When I asked one of my closest friends, they said that no, I wouldn’t look good with a bob. Okay, I thought, I’ll have to find another way.

I, ever struggling to understand the exact size of my body and presence in the world, took them at their word. And truly, I loved my hair. It had always meant so much to me. I felt that I was finally doing it justice. It spilled forth from my scalp, a cloud of curls, and I felt very much the kind of woman I had always wanted to be. Never the kind of person that was meant to flourish in the world.

And yet, here I was.

When I went to India to study abroad, I expected the trip to be good for my hair. After all, here was a place where millions of people had hair exactly like mine, knew precisely how to care for it, love it, enrich it. But it’s one thing to have expectations, and another entirely to see them fulfilled.

Two months into studying abroad, things changed. I’ve always been comfortable presenting as uber feminine because, I believe, of the politics of presenting that way in the United States. Yes, I’m feminine, but I’m questioning expectations in the way I put together prints: bright colors borrowed from my mother’s closet, large black and brown sweaters from my father’s. In India, though, my production of personal presentation does not exist outside the norm. I try to wear traditional clothes for the sake of my safety, try to pass as straight, given that I’m living in a country where I have just been decriminalized. I grew up hearing, from my mother, how easy it is for people in this society to discipline the bodies of those who challenge the norm.

Producing a normalized presentation has come at the cost of my queerness. It always felt palpable on my skin at home. I could feel it interweaving itself in everything I touched. Here, its perfume is noticeably absent. I feel divorced from my queerness. Voicing this frustration has made me think about what parts of my presentation I can control without risking my safety. And it brings me back to my hair. Here, my hair is not the political tool it is the United States. It does not signify any resistance or pride. If anything, my hair conforms; young, Hindu women often have their hair long as an indicator of fertility. I can’t stand to be lumped in with these people, or to be further perceived as straight, or Hindu, or “good,” as my host-mom has often described me.

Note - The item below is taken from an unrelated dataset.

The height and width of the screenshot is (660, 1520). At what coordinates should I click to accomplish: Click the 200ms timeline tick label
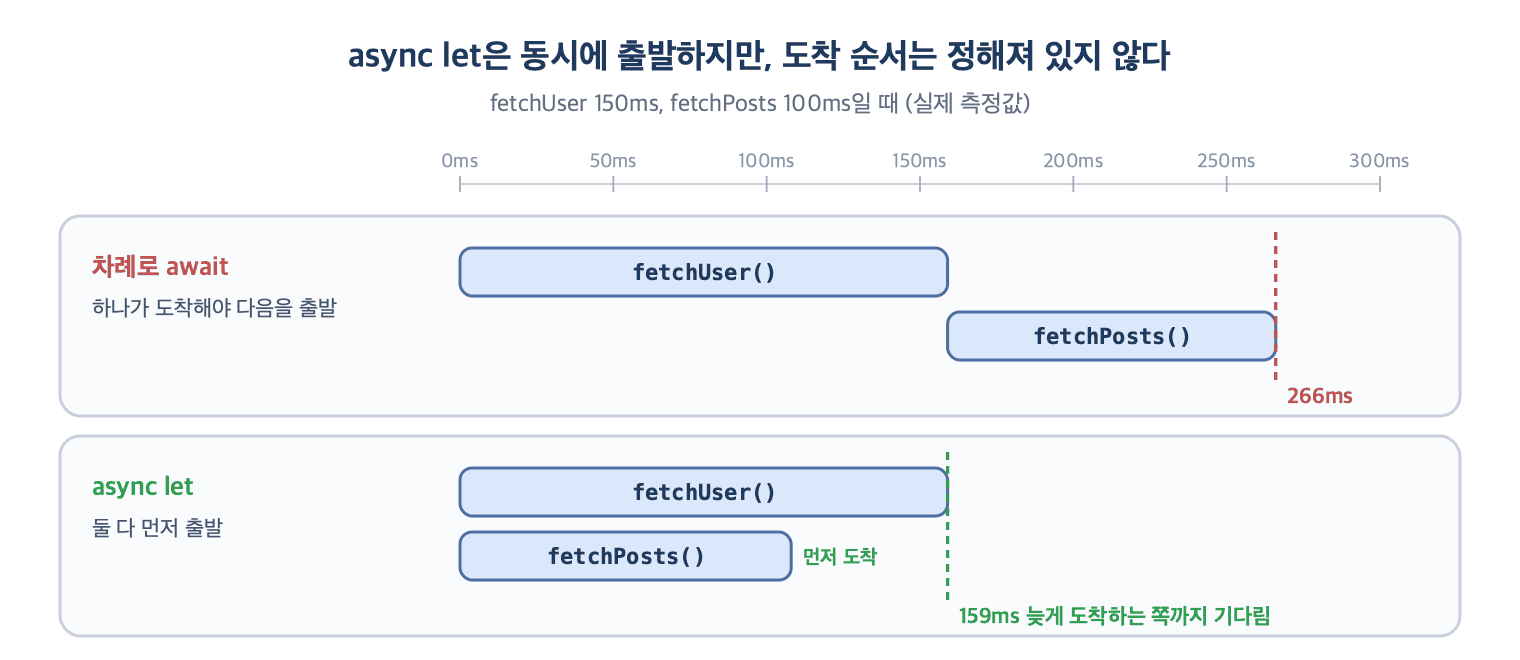click(1073, 161)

A few weekends into the trip, I was at Durga Pooja (a religious ceremony for the goddess Durga). Durga is a warrior goddess and an iteration of the god Parvati. She is known for fighting for the oppressed, and specifically for killing Mahishasura, a buffalo demon. She is one of the only female goddesses who is considered on par with if not more important than the male gods, though only in certain regions of India. I was shocked to see that the figurine styled to look like the goddess looked so much like me. She had big, upturned eyes, small lips, and the thickest, curliest, black hair all the way to the floor. Her figure was covered in gold and silk. To call it abundant does not approach the sheer magnitude of beauty and ornament at that religious event. In all other depictions, devis (goddesses) in Hinduism have their hair tied up as an indication of modesty. In her act of rage, Durga’s hair unspools before her. People at the Pooja even came up to me, pointing, saying, “Your hair looks just like hers.”

This would be an uncomplicated, romantic story, if I took this as a sign to keep my hair long. Durga, after all, is a murderous woman who has to be prevented from destroying the balance of the universe. She is central to Bengali culture, which is my culture, yes. But she’s also emblematic of a woman gone awry, driven mad by her passions. This is further complicated by Durga’s attachment to Hinduism, which (see one of the essays I wrote upon arriving) is not something I’m interested in supporting.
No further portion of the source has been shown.